Precious metals, such as gold and silver, were also used as money in
many ancient societies and civilisations.
promissory note − a piece of paper on which one person writes apromise
to pay the other person a certain sum of money at some time in the
future.
Coins : The first money issued in South Africa was called the rix
dollar.
No one knows exactly when or where the first coins were made.
There is evidence that coins were being used in ancient Greece as early
as 650 B.C.
Since then coins have been the most commonly used form of money
Paper money
The first forms of paper money were used in China during the 7th
century.
Later, paper money was introduced in the Mongol Empire and
throughout
Europe and America. Since then, paper money has been extensively
used in all countries.
, Electronic banking
Many people buy goods on the internet and pay for them electronically
without any notes or coins being exchanged. This kind of ‘electronic
money’ or ‘digital currency’ will be the money of the future.

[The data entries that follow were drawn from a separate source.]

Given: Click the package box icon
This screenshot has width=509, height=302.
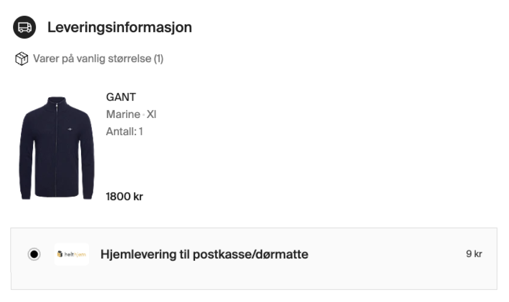Looking at the screenshot, I should point(22,59).
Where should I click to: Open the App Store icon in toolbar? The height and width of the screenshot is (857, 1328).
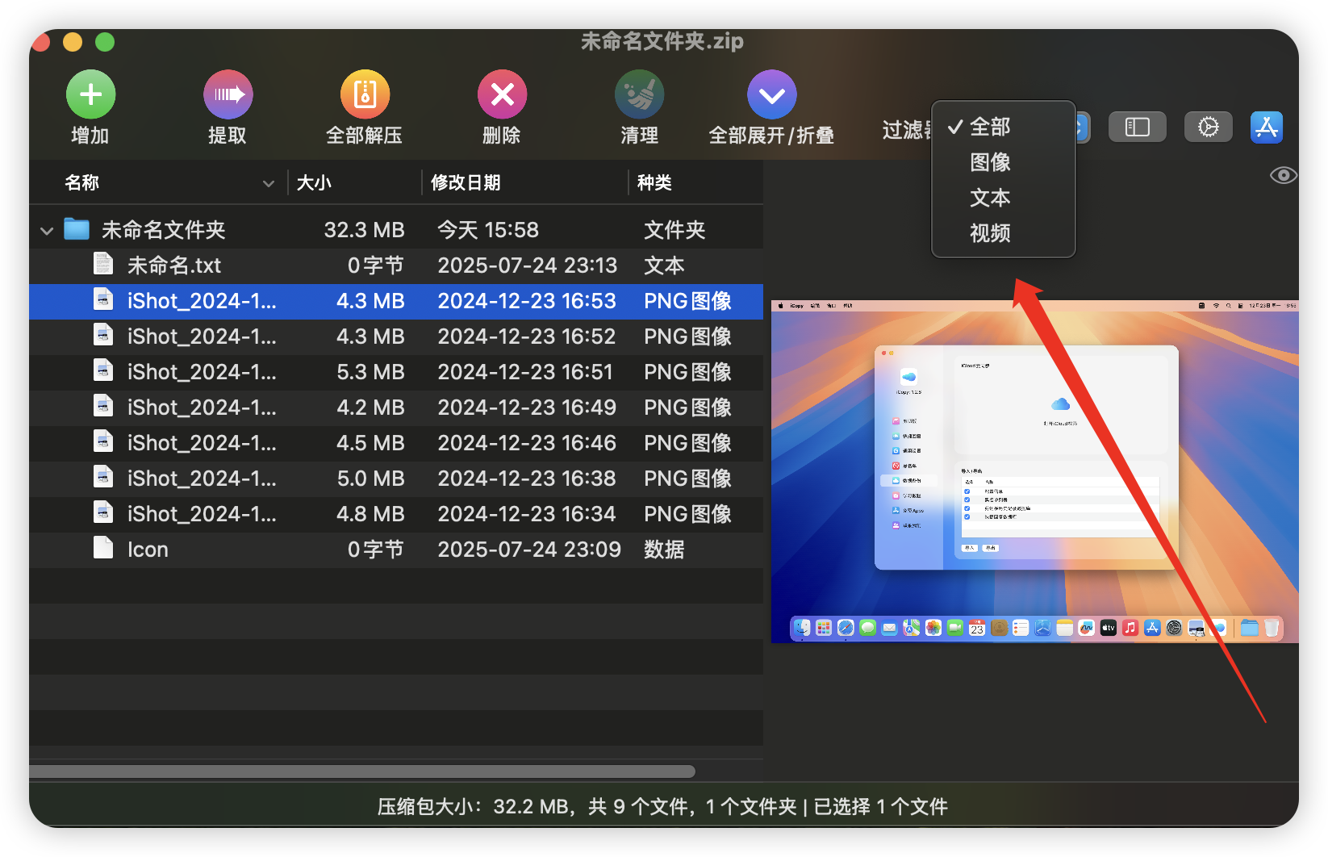pos(1266,127)
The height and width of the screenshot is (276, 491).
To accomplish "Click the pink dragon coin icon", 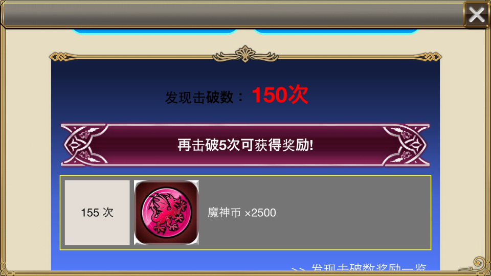I will (166, 213).

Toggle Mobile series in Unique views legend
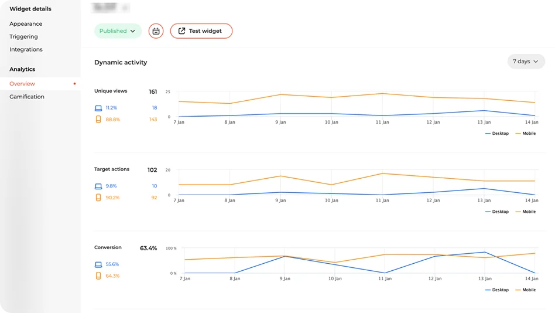(525, 134)
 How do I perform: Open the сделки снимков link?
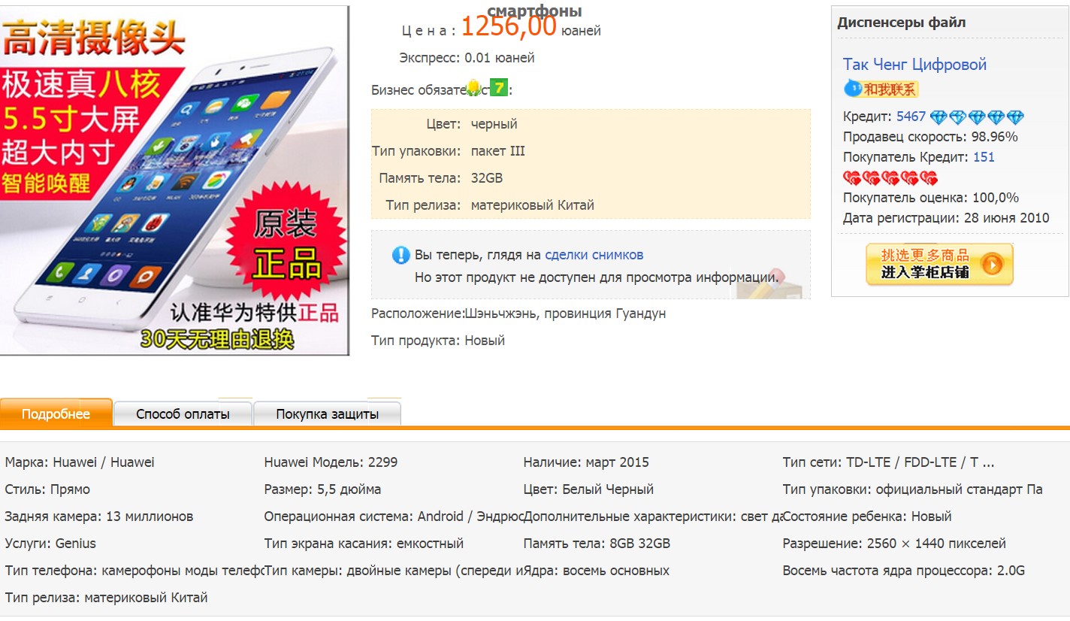594,255
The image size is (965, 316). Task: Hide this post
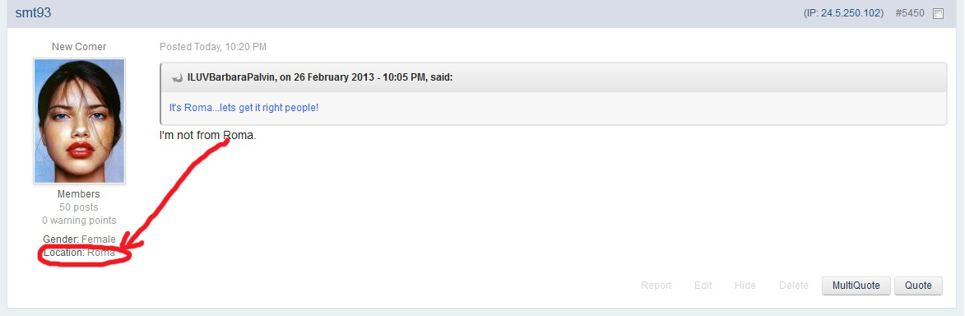pos(745,286)
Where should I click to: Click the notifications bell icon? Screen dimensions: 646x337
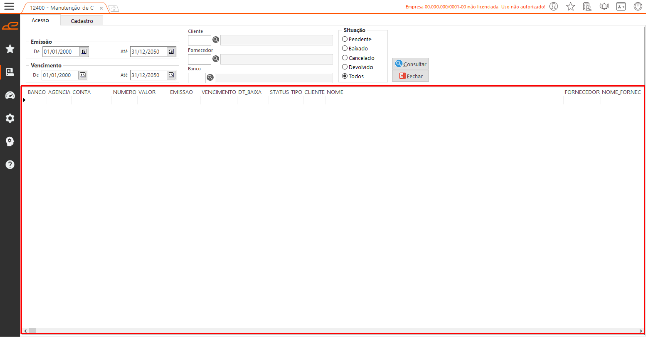pyautogui.click(x=604, y=7)
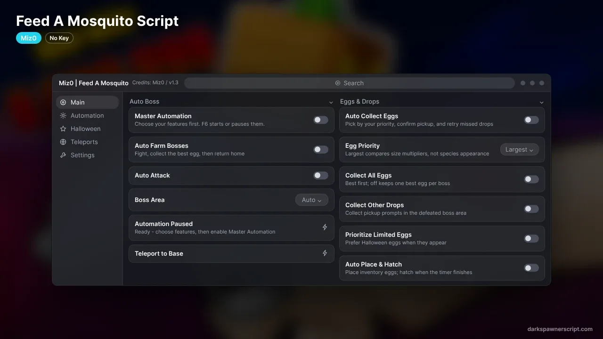Click the No Key badge
The image size is (603, 339).
tap(59, 38)
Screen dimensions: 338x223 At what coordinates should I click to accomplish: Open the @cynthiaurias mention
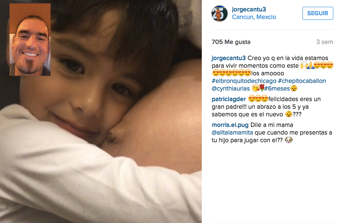[231, 88]
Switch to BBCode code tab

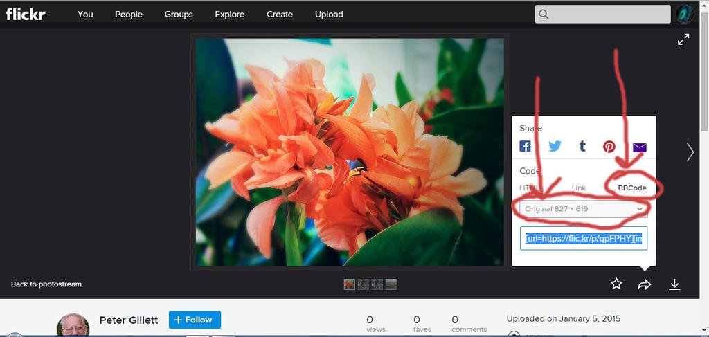631,188
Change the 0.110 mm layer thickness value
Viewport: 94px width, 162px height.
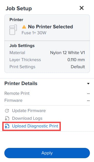coord(76,60)
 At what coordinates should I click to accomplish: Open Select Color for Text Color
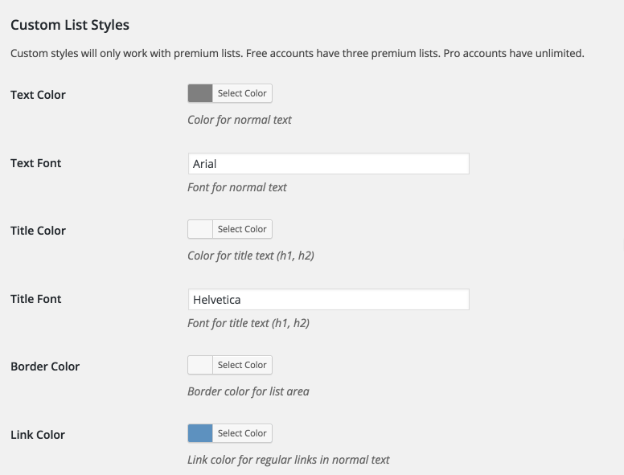pos(242,93)
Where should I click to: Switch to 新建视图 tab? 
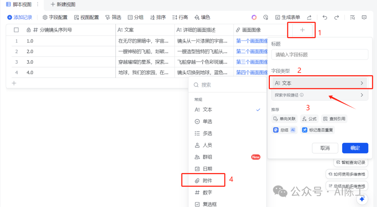(x=63, y=5)
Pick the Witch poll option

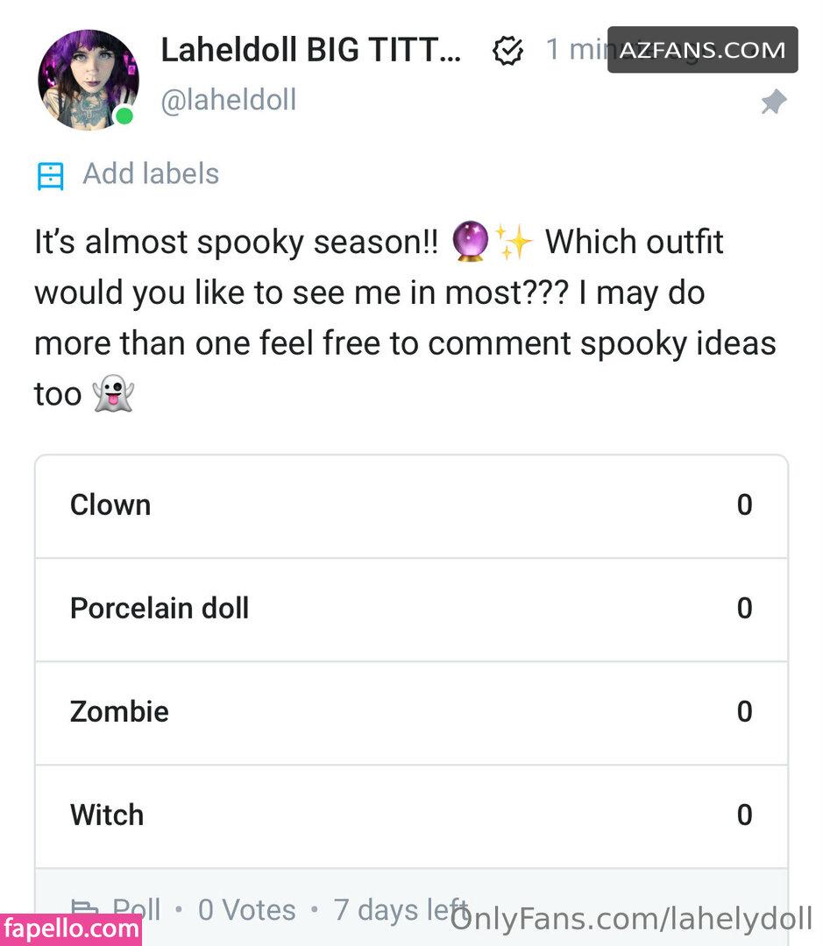click(411, 815)
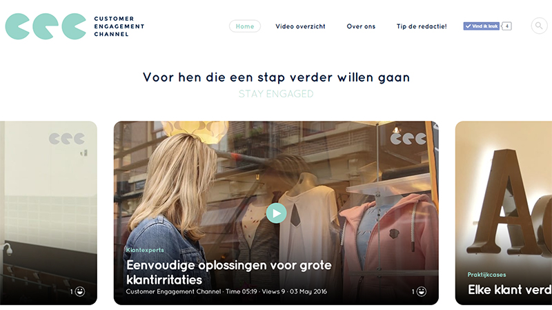Click the CEC watermark on left card

(x=67, y=139)
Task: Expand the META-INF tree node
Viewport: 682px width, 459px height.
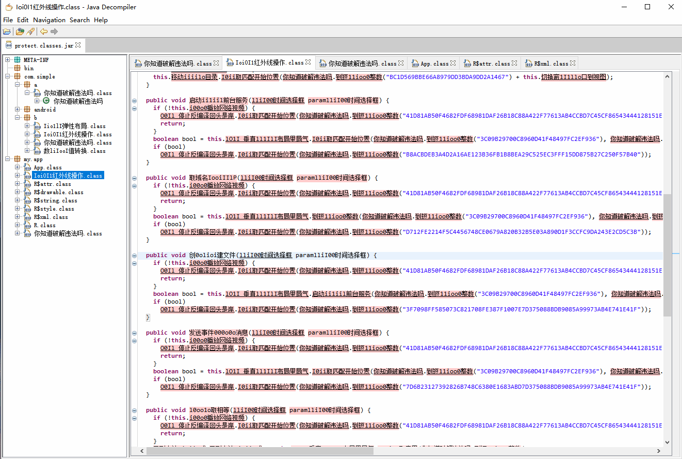Action: coord(8,60)
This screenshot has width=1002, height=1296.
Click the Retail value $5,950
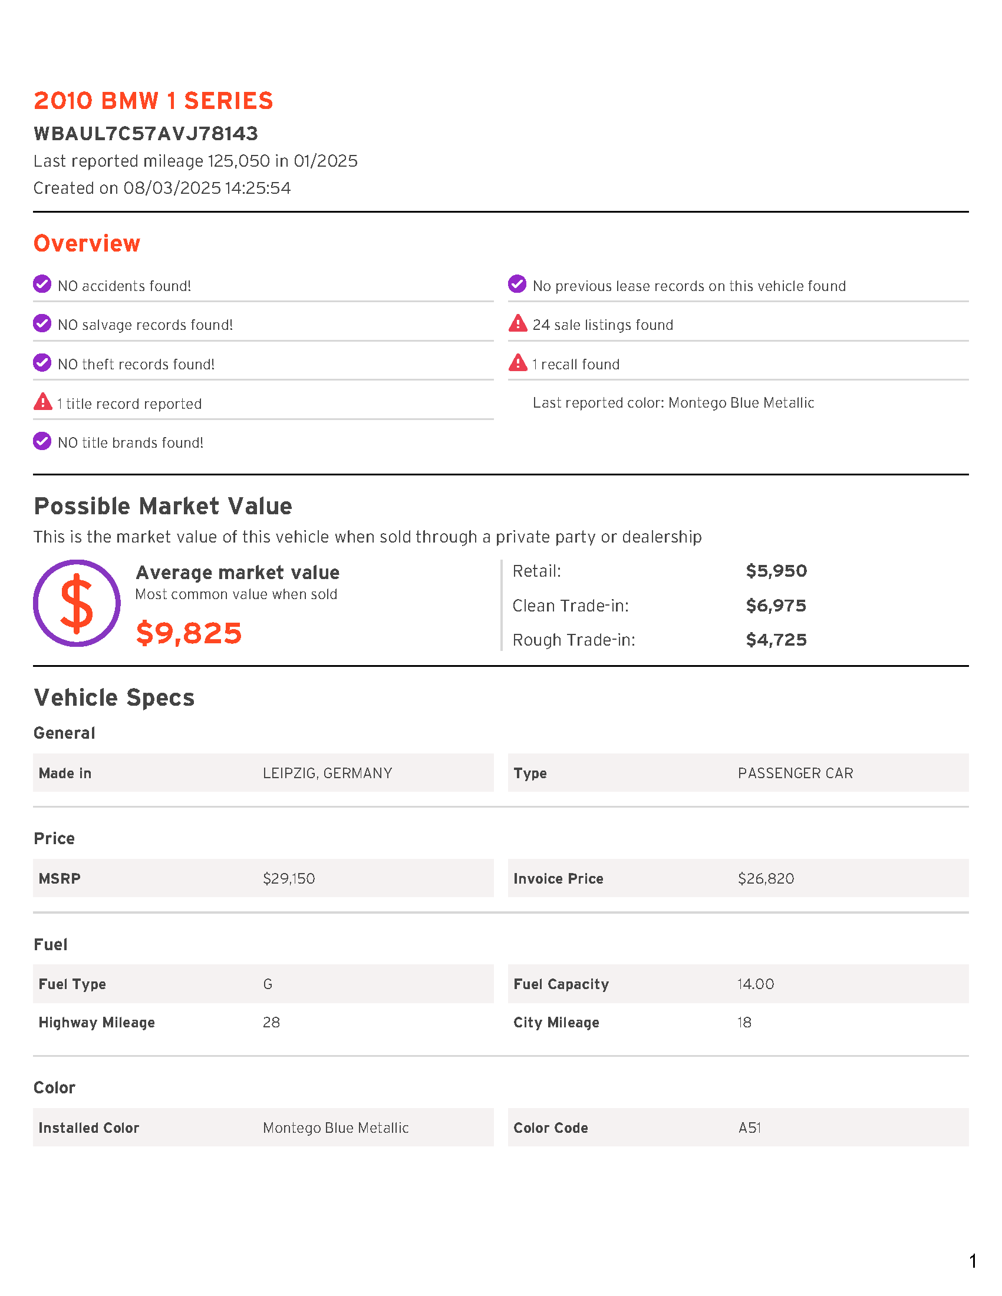[776, 571]
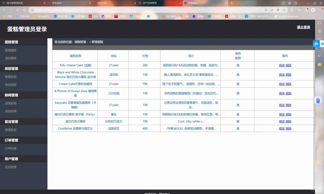Click the browser back arrow
The width and height of the screenshot is (324, 194).
[x=4, y=10]
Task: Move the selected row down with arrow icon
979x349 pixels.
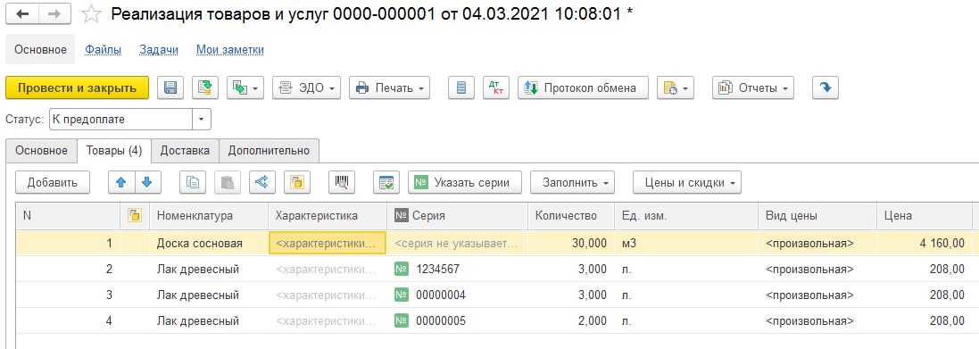Action: [x=147, y=182]
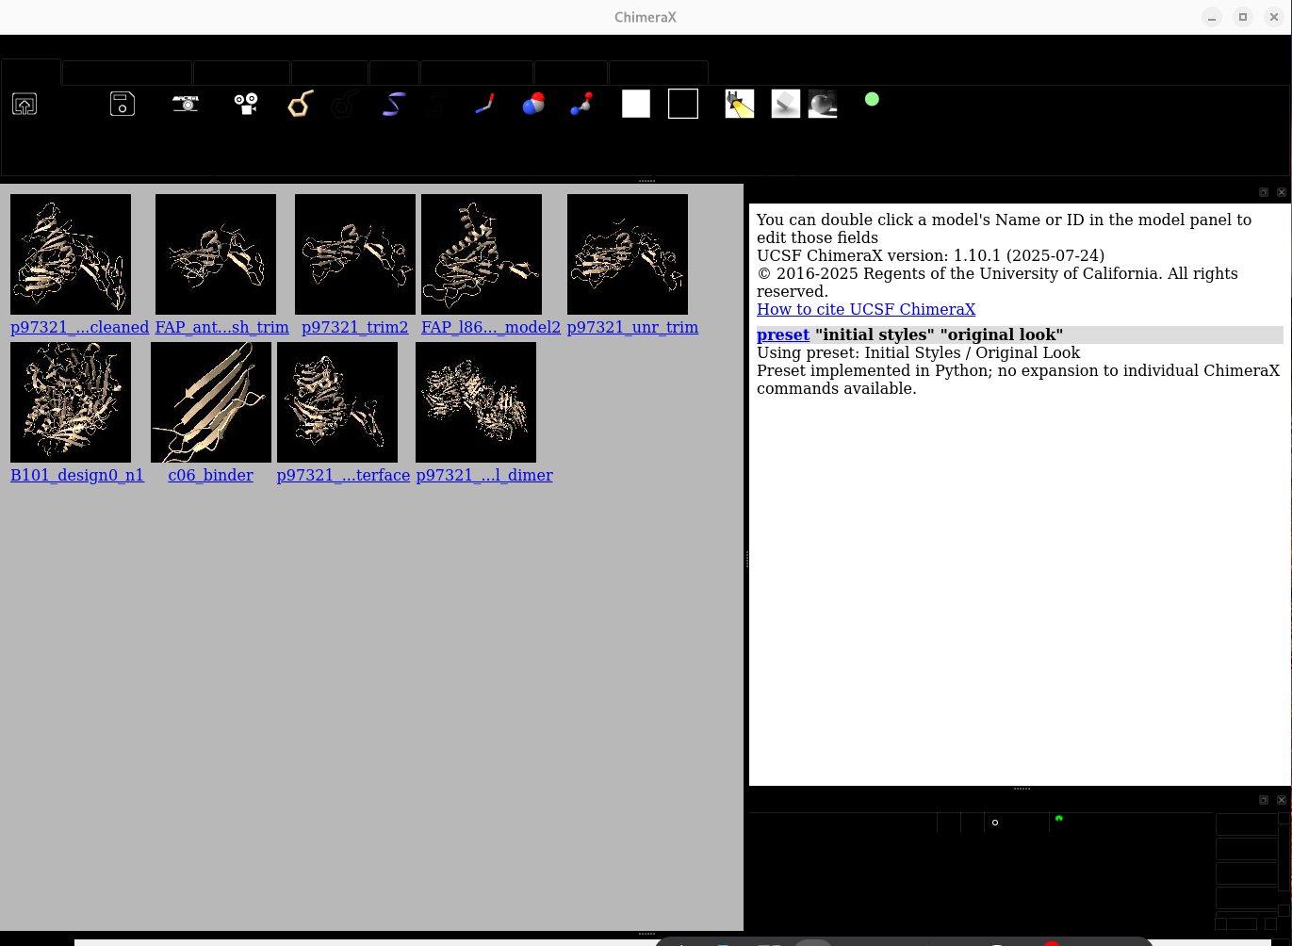The image size is (1292, 946).
Task: Apply stick style from the toolbar
Action: [x=484, y=104]
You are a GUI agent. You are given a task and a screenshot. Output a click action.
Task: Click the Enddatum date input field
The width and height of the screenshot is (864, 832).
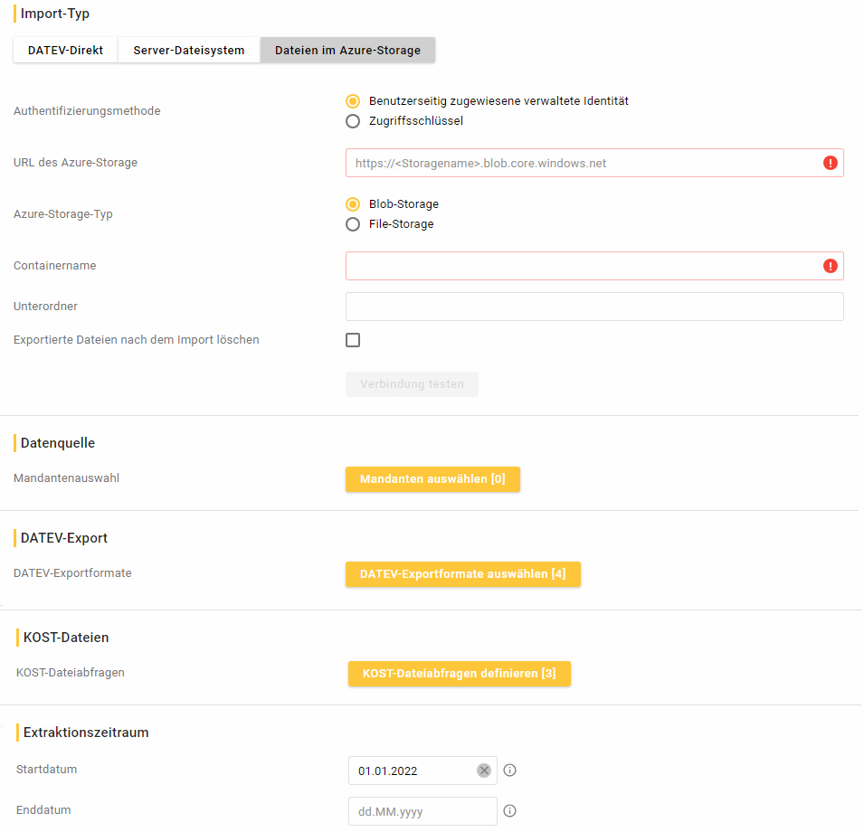[x=422, y=811]
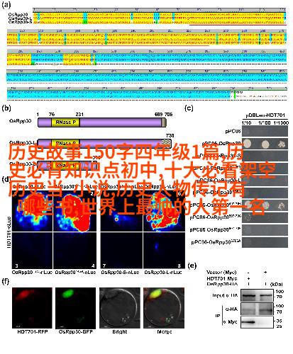Click the pPC86 empty vector yeast row

(256, 131)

Today people can use their computers, cell phones and iPads or tablets
to do their banking.
Money can be transferred electronically, and people can be paid
electronically without going into a bank or standing in a queue waiting to
be served. This has made it much easier for people to keep control of
their money and conduct business.
Advantages and disadvantages of electronic banking
• Electronic banking saves time since you do not need to go to a bank or
stand in long queues in order to carry out transactions.
• Electronic banking is convenient since it allows you to carry out your
banking at any time and from anywhere in the world.
• Electronic banking is efficient since transactions are processed much
more quickly through the use of computers.
Unit 3 The role of money
medium of exchange – an item that is used to make trade easier,
for example, notes and coins;
money is a medium of exchange durable – lasts for a long time
and is not easily broken or used up.
Characteristics of money
• The item used as money should be relatively scarce. Items that can be
easily found or copied are not a good form of money.
• The item should be durable. Items that break or fall apart and lose their
form should not be used as money.
• The item should be portable. Items that cannot be easily carried around
or transported are not a good form of money.